• [ARTICLE]:
LinuxLists.cc - NFS stop/start problems (related to datagram shutdown bug?)

2001-02-05 22:37:13

Subject: NFS stop/start problems (related to datagram shutdown bug?)

Seems recently, on both redhat 6.1 and 7.0 using kernel 2.4.1-ac3, I
ran into this problem:

Stopping NFS says the following in the kernel logs:

nfsd: terminating on signal 9
nfsd: terminating on signal 9
nfsd: terminating on signal 9
nfsd: terminating on signal 9
nfsd: terminating on signal 9
nfsd: terminating on signal 9
nfsd: terminating on signal 9
nfsd: terminating on signal 9
svc: server socket destroy delayed

And restarting NFS has the following error message:

root:~> /etc/rc.d/init.d/nfs start
Starting NFS services: [ OK ]
Starting NFS quotas: [ OK ]
Starting NFS mountd: [ OK ]
Starting NFS daemon: nfssvc: Address already in use
[FAILED]

>From that moment forward, the NFS server is completely broken until the system
is rebooted, and other machines respond during a 'mount' by saying,

nfs: server xxx not responding, still trying

When I tried this, the remote computer had unmounted this NFS-served partition
prior to shutting NFS down with '/etc/rc.d/init.d/nfs stop'. I was wondering if
this could be related to that datagram shutdown bug, and maybe if there's a
quick solution in the meantime to kill the socket so that I can restart NFS
without rebooting.

Thanks,
Byron

--
Byron Stanoszek Ph: (330) 644-3059
Systems Programmer Fax: (330) 644-8110
Commercial Timesharing Inc. Email: [email protected]

2001-02-05 22:42:13

by Alan

[permalink] [raw]

Subject: Re: NFS stop/start problems (related to datagram shutdown bug?)

> Seems recently, on both redhat 6.1 and 7.0 using kernel 2.4.1-ac3, I
> ran into this problem:

Ok seen this in older 2.2 but not 2.4

> nfsd: terminating on signal 9
> svc: server socket destroy delayed
>
> And restarting NFS has the following error message:
> Starting NFS mountd: [ OK ]
> Starting NFS daemon: nfssvc: Address already in use
> [FAILED]

A socket got stuck. Thats preventing you restarting it. The bug is whatever
leak caused the svc: server socket destroy delayed case.

• [GIVEN RECORDS]:
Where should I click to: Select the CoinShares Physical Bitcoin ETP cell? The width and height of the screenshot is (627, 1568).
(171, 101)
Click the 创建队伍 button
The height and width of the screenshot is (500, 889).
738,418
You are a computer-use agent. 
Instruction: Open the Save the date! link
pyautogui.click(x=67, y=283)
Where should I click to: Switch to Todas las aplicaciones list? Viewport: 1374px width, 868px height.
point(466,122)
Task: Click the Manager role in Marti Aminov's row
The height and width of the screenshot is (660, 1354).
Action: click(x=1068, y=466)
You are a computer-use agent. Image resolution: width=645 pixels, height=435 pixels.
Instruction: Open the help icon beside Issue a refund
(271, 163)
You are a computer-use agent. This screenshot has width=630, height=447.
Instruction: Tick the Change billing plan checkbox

• [TASK TO CARRY OUT]: Copy the stretch of the NFS thread from "When I tried" through "without rebooting.", leaving every character unchanged.

• [WRITTEN SOLUTION]:
When I tried this, the remote computer had unmounted this NFS-served partition
prior to shutting NFS down with '/etc/rc.d/init.d/nfs stop'. I was wondering if
this could be related to that datagram shutdown bug, and maybe if there's a
quick solution in the meantime to kill the socket so that I can restart NFS
without rebooting.